Alfred Taylor
- Full name: Alfred Squire Taylor
- Born: 6 July 1889 Belfast, Ireland
- Died: 31 July 1917 (aged 28) Ypres, Belgium
- School: Campbell College
- University: Queen's University Belfast University of Edinburgh
- Occupation(s): Medical doctor

Rugby union career
- Position(s): Centre

International career
- Years: Team / Apps / (Points)
- 1910–12: Ireland / 4 / (3)

= Alfred Taylor (rugby union) =

Rugby union player from Northern Ireland

Captain Alfred Squire Taylor (6 July 1889 — 31 July 1917) was an Irish international rugby union player.

==Biography==
Born in Belfast, Taylor was the son of Presbyterian minister David Alexander Taylor, a one-time moderator of the General Assembly, and attended Campbell College. He undertook further studies at Queen's University and Edinburgh University, playing varsity rugby with both and captaining the latter. A centre, Taylor was capped four times for Ireland, including all three of their 1910 Five Nations matches. He returned for the 1912 Five Nations opener in Paris, scoring a try to help defeat France, with Ireland going on to finish as joint champions.

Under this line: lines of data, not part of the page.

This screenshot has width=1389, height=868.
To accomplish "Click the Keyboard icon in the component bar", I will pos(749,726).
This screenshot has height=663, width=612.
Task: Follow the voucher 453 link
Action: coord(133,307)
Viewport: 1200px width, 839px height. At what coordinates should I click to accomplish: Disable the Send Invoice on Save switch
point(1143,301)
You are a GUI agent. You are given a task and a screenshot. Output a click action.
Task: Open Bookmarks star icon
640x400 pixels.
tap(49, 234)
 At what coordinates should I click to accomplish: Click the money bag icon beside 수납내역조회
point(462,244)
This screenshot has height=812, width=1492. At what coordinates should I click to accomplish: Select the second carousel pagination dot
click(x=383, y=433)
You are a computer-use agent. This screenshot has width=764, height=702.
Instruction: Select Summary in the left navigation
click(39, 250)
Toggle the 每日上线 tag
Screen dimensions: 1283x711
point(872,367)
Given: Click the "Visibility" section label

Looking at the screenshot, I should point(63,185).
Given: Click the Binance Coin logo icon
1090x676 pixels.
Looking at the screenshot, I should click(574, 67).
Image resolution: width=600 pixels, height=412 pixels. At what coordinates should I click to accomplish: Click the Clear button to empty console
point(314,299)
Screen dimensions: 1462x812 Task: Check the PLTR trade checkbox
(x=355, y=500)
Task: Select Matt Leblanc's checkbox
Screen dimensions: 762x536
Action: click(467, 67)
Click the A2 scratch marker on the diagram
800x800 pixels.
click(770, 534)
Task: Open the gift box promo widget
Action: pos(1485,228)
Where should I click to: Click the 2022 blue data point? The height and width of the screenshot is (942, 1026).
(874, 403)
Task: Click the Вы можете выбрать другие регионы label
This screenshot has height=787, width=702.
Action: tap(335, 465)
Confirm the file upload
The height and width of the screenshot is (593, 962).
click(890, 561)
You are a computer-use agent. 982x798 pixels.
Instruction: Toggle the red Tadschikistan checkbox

Taylor received his medical degree in 1914 and joined the Royal Army Medical Corps as a medical officer. Attached to the 10th/11th Battalion, Highland Light Infantry, Taylor was injured during the Siege of Kut in Mesopotamia, then later took part in the Battle of the Somme. He was killed in action on 31 July 1917, the result of a shell explosion.